Deep Neck Flexor Endurance Test

Upper Limb Tension Test
The Upper Limb Tension Test (ULTT) is a special test performed to assess the mobility of nerves in the upper extremity to determine whether the patient’s upper quarter symptoms are elicited during the test. The ULTT is performed with the patient in supine on a treatment table.  The examiner sequentially introduces the following movements to put tension on the median nerve:

  • Scapular depression
  • Shoulder lateral rotation
  • Shoulder abduction to 90 degrees
  • Elbow extension
  • Forearm supination
  • Wrist and finger extension
  • Cervical side-bending (contralateral; ipsilateral)

Upper Limb Tension Test

A ULTT is positive with any of the following results:

  • Reproduction of part or all of the patient’s symptoms
  • Limited elbow flexion or wrist extension greater than 10 degrees compared to the ipsilateral side
  • Contralateral cervical side-bending increases the patient’s symptoms
  • Ipsilateral cervical side-bending decreases the patient’s symptoms

Regarding diagnostic accuracy, the ULTT has a high sensitivity, which means that the ULTT has a high degree of accuracy correctly identifying people with upper limb neural tension.(12)

Spurling’s Test
Spurling’s Test is a special test in which the examiner temporarily narrows the intervertebral foramen in an attempt to elicit the patient’s radicular symptoms.  With the patient in the sitting position, the examiner asks the patient to extend their neck and laterally flex toward the involved side.  The examiner then presses down on the patient’s with a force of 7 kg to further compress and narrow the intervertebral foramen.  A positive test is the reproduction of the patient’s radicular symptoms.  The Spurling’s test has a moderately high degree of specificity, which means it is accurate in correctly identifying people with intervertebral foraminal stenosis.

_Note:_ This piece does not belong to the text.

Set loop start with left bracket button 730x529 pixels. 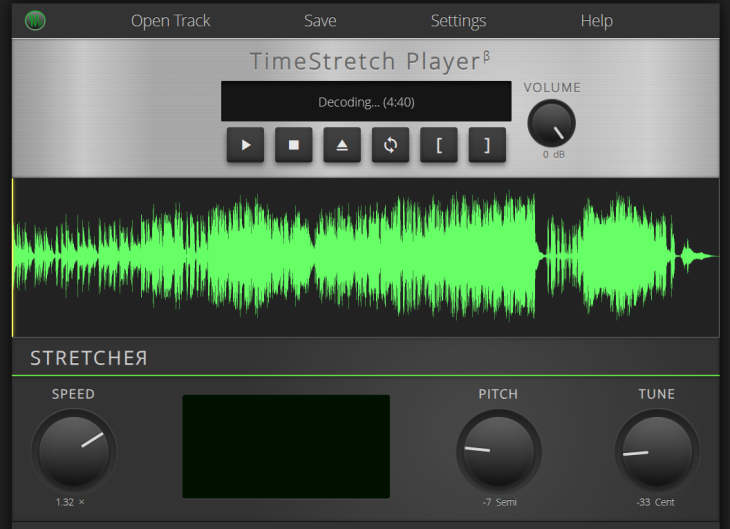pos(438,144)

Foraminal Compression Spurling's Test

Distraction Test
The distraction test is a special test designed to increase the diameter of the intervertebral foramen in order to reduce or eliminate the patient’s cervical radiculopathy.  The test is not indicated if the patient does not have radicular symptoms. The test is performed with the patient in supine on a treatment table.  The examiner sits or stands at the head of the table and grasps under the patient’s head firmly holding the patient’s occiput with the hypothenar eminences.  The examiner then flexes the patient’s neck and applies a distraction/traction force of up to 14 kg / 35 lbs.  The test is positive if the patient’s radicular symptoms are reduced or eliminated.  The distraction text has been shown to have a high degree of specificity, which means that it is accurate in correctly identifying people that do not have intervertebral foraminal stenosis.(12)

Distraction Test

Now that we have looked at the examination of the patient with neck pain, we will look at treatments.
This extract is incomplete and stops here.